### Written request
Copy the following items exactly as they appear, line for line.

### Data listing

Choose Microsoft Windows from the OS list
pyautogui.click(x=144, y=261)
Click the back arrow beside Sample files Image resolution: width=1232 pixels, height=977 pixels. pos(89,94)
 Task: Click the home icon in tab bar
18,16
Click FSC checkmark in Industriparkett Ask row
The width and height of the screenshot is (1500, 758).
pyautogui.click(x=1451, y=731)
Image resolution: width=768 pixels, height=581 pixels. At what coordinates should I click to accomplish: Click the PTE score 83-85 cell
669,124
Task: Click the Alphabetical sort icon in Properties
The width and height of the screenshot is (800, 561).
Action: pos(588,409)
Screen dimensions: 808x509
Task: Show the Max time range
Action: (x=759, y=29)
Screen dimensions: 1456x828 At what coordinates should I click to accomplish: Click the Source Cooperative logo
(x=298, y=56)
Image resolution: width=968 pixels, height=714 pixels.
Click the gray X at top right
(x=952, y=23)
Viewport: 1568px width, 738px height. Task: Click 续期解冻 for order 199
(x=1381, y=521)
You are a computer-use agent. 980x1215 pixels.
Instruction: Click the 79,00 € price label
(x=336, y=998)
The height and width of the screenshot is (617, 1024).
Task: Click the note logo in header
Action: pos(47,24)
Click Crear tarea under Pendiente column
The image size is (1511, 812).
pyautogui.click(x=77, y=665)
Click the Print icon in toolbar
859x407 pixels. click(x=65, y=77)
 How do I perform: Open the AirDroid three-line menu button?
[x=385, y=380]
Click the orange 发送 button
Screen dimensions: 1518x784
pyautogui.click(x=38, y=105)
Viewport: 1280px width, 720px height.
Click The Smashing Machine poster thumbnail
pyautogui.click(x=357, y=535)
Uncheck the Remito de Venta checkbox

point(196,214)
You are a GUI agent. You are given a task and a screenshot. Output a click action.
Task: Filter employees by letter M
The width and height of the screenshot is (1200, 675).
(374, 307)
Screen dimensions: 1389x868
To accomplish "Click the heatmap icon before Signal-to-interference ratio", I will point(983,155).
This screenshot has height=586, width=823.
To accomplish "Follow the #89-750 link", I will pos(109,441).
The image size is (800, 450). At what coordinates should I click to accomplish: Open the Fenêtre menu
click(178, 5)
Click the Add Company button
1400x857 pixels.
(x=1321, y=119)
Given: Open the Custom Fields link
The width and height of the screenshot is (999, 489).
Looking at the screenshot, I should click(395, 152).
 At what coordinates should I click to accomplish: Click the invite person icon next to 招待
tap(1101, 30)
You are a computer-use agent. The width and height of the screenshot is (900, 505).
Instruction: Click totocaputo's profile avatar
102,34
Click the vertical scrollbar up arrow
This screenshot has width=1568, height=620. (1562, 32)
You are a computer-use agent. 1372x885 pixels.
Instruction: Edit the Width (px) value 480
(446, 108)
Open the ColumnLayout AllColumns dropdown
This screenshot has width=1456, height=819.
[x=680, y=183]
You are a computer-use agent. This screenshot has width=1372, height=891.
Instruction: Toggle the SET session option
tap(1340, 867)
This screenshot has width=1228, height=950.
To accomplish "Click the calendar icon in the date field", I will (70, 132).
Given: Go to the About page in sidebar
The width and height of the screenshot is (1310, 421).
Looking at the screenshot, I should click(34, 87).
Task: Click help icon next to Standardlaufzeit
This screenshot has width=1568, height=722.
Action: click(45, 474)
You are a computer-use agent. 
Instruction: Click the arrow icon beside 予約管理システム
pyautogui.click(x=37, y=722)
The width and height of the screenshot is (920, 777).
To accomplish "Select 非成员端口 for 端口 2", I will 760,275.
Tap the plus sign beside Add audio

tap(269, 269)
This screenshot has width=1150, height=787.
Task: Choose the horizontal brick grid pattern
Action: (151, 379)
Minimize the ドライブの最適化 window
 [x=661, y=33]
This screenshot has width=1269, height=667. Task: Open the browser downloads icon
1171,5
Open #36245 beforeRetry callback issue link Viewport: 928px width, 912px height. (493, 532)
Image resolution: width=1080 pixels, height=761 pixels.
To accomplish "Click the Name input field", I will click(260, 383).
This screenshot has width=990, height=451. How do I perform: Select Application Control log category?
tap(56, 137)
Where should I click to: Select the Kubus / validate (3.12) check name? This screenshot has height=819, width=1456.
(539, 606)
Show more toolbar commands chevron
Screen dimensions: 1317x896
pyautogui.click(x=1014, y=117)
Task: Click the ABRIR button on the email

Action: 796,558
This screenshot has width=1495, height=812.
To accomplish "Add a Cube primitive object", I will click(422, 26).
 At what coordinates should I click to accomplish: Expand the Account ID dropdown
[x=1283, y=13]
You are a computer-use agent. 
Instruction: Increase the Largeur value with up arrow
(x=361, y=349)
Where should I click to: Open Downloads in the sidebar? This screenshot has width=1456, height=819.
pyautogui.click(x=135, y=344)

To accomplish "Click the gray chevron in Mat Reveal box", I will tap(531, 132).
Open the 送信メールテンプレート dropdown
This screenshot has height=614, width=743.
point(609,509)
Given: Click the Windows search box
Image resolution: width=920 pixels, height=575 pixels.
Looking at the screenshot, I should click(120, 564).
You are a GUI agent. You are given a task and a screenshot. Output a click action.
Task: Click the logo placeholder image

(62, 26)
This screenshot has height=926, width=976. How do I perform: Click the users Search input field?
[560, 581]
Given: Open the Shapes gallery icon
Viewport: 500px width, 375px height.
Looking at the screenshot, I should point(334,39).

### Result of this exercise
Choose Microsoft Windows from the OS list
pyautogui.click(x=144, y=261)
Click the back arrow beside Sample files Image resolution: width=1232 pixels, height=977 pixels. pos(89,94)
 Task: Click the home icon in tab bar
18,16
Click FSC checkmark in Industriparkett Ask row
The width and height of the screenshot is (1500, 758).
pyautogui.click(x=1451, y=731)
Image resolution: width=768 pixels, height=581 pixels. At what coordinates should I click to accomplish: Click the PTE score 83-85 cell
669,124
Task: Click the Alphabetical sort icon in Properties
The width and height of the screenshot is (800, 561).
Action: pos(588,409)
Screen dimensions: 808x509
Task: Show the Max time range
Action: (x=759, y=29)
Screen dimensions: 1456x828 At what coordinates should I click to accomplish: Click the Source Cooperative logo
(x=298, y=56)
Image resolution: width=968 pixels, height=714 pixels.
Click the gray X at top right
(x=952, y=23)
Viewport: 1568px width, 738px height. Task: Click 续期解冻 for order 199
(x=1381, y=521)
You are a computer-use agent. 980x1215 pixels.
Instruction: Click the 79,00 € price label
(x=336, y=998)
The height and width of the screenshot is (617, 1024).
Task: Click the note logo in header
Action: pos(47,24)
Click Crear tarea under Pendiente column
The image size is (1511, 812).
pyautogui.click(x=77, y=665)
Click the Print icon in toolbar
859x407 pixels. click(x=65, y=77)
 How do I perform: Open the AirDroid three-line menu button?
[x=385, y=380]
Click the orange 发送 button
Screen dimensions: 1518x784
pyautogui.click(x=38, y=105)
Viewport: 1280px width, 720px height.
Click The Smashing Machine poster thumbnail
pyautogui.click(x=357, y=535)
Uncheck the Remito de Venta checkbox

point(196,214)
You are a GUI agent. You are given a task and a screenshot. Output a click action.
Task: Filter employees by letter M
The width and height of the screenshot is (1200, 675).
(374, 307)
Screen dimensions: 1389x868
To accomplish "Click the heatmap icon before Signal-to-interference ratio", I will point(983,155).
This screenshot has height=586, width=823.
To accomplish "Follow the #89-750 link", I will pos(109,441).
The image size is (800, 450). At what coordinates should I click to accomplish: Open the Fenêtre menu
click(178, 5)
Click the Add Company button
1400x857 pixels.
(x=1321, y=119)
Given: Open the Custom Fields link
The width and height of the screenshot is (999, 489).
Looking at the screenshot, I should click(395, 152).
 At what coordinates should I click to accomplish: Click the invite person icon next to 招待
tap(1101, 30)
You are a computer-use agent. The width and height of the screenshot is (900, 505).
Instruction: Click totocaputo's profile avatar
102,34
Click the vertical scrollbar up arrow
This screenshot has width=1568, height=620. (1562, 32)
You are a computer-use agent. 1372x885 pixels.
Instruction: Edit the Width (px) value 480
(446, 108)
Open the ColumnLayout AllColumns dropdown
This screenshot has width=1456, height=819.
[x=680, y=183]
You are a computer-use agent. This screenshot has width=1372, height=891.
Instruction: Toggle the SET session option
tap(1340, 867)
This screenshot has width=1228, height=950.
To accomplish "Click the calendar icon in the date field", I will (70, 132).
Given: Go to the About page in sidebar
The width and height of the screenshot is (1310, 421).
Looking at the screenshot, I should click(34, 87).
Task: Click help icon next to Standardlaufzeit
This screenshot has width=1568, height=722.
Action: click(45, 474)
You are a computer-use agent. 
Instruction: Click the arrow icon beside 予約管理システム
pyautogui.click(x=37, y=722)
The width and height of the screenshot is (920, 777).
To accomplish "Select 非成员端口 for 端口 2", I will 760,275.
Tap the plus sign beside Add audio

tap(269, 269)
This screenshot has width=1150, height=787.
Task: Choose the horizontal brick grid pattern
Action: (151, 379)
Minimize the ドライブの最適化 window
 [x=661, y=33]
This screenshot has width=1269, height=667. Task: Open the browser downloads icon
1171,5
Open #36245 beforeRetry callback issue link Viewport: 928px width, 912px height. (493, 532)
Image resolution: width=1080 pixels, height=761 pixels.
To accomplish "Click the Name input field", I will click(260, 383).
This screenshot has width=990, height=451. How do I perform: Select Application Control log category?
tap(56, 137)
Where should I click to: Select the Kubus / validate (3.12) check name? This screenshot has height=819, width=1456.
(539, 606)
Show more toolbar commands chevron
Screen dimensions: 1317x896
pyautogui.click(x=1014, y=117)
Task: Click the ABRIR button on the email

Action: 796,558
This screenshot has width=1495, height=812.
To accomplish "Add a Cube primitive object", I will click(422, 26).
 At what coordinates should I click to accomplish: Expand the Account ID dropdown
[x=1283, y=13]
You are a computer-use agent. 
Instruction: Increase the Largeur value with up arrow
(x=361, y=349)
Where should I click to: Open Downloads in the sidebar? This screenshot has width=1456, height=819.
pyautogui.click(x=135, y=344)

To accomplish "Click the gray chevron in Mat Reveal box", I will tap(531, 132).
Open the 送信メールテンプレート dropdown
This screenshot has height=614, width=743.
point(609,509)
Given: Click the Windows search box
Image resolution: width=920 pixels, height=575 pixels.
Looking at the screenshot, I should click(120, 564).
You are a GUI agent. You are given a task and a screenshot. Output a click action.
Task: Click the logo placeholder image

(62, 26)
This screenshot has height=926, width=976. How do I perform: Click the users Search input field?
[560, 581]
Given: Open the Shapes gallery icon
Viewport: 500px width, 375px height.
Looking at the screenshot, I should point(334,39).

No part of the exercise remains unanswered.